A child who unfolds is ready to embrace growth and achievement
For Administrators

Helping a Child Unfold: What Every Teacher Needs to Do

By Brian Gatens April 25, 2016

I sometimes fall into the trap of thinking I’ve heard it all when it comes to children and their growth. But I heard something recently that had not occurred to me before.

A child who unfolds is ready to embrace growth and achievementA commentator mentioned she considers her primary responsibility to be to help a child “unfold.” I found that image striking, and soon started thinking more and more about what it means.

Unfolding is the process of a child going from looking inward — i.e., folded up — and transforming into somebody who can grow larger and reveal more and more of themselves to the world.

To unfold from rosebud to full-flowering potential, a child must be safe, challenged and supported.

So how can a teacher make that happen?

Start with your class environment

Young people need a safe place to open up and grow. Your classroom should be a place where students know they’re physically, academically and emotionally safe. This doesn’t mean a classroom has to be “lightweight” without rigorous content. It just means expectations should be reasonable and achievable.

It disappoints me when teachers think a classroom has to be an overwhelmingly intense emotional environment for children to succeed. High expectations do not equal unreasonable pressure.

Stick with the best teaching practices

Great practice is woven into the best classrooms. Lessons and activities have a clear structure and stay connected to each other day-to-day. They also fold into larger classroom, subject and curriculum goals.
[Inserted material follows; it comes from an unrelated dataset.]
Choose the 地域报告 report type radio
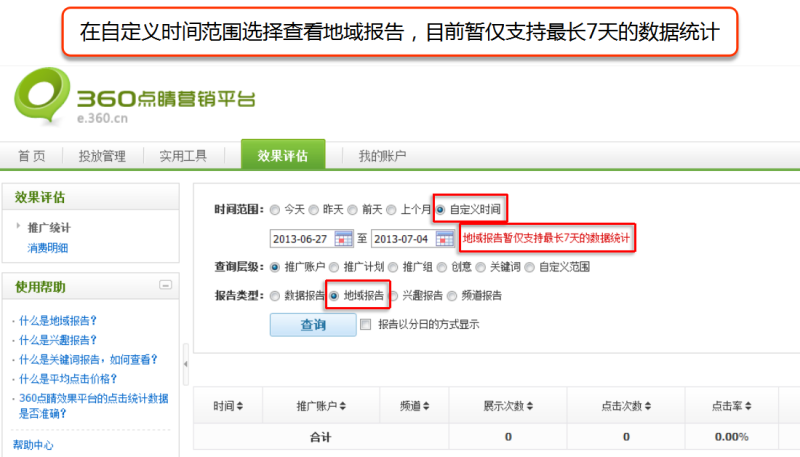The image size is (800, 457). [x=335, y=296]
Regardless of the personal charisma or likability of their teachers, children need a highly structured environment to grow into the students they can be. As a partner to strong structure, well-organized classroom management is essential.

Creating regular patterns for classroom functions is crucial to helping students to feel safe and secure. Students who feel protected can let their guard down and begin to absorb more and more of your subjects and activities.

Apply pressure appropriately

The idea of pressure in schools has had a bad run lately. Fearing that classrooms have become pressure cookers that are making students physically ill, schools have begun to move more and more away from any type of pressure.

Unfortunately, this well-meaning desire may have the unintended consequence of putting no pressure on students at all — creating unrealistic expectations for what their lives may be like once their formal schooling ends. It’s OK to put a reasonable amount of age-appropriate pressure on students. After all, this is where success and growth come from.

Make parents your partners

The beginning of the school year gives you a great opportunity to tell parents how they can help their children use your class to unfold and grow. Your expectations should be high and your pressure reasonable, and it’s essential that parents know they can expect this atmosphere in your classroom.

My experience has been that parents overwhelmingly support teachers who create high expectations that are wrapped in caring and support for students. Parents push back only when things appear to be arbitrary and unfair to their children.

Give students time to unfold

Nothing worth having happens quickly. Slow and steady growth and change are “sticky” and last longer than anything else. Moreover, a child’s growth often comes in stops and starts, so don’t become frustrated if success is sometimes matched with setbacks.

All that matters is that growth keeps happening over time. Eventually, both you and your students will be amazed at the learners they have unfolded into.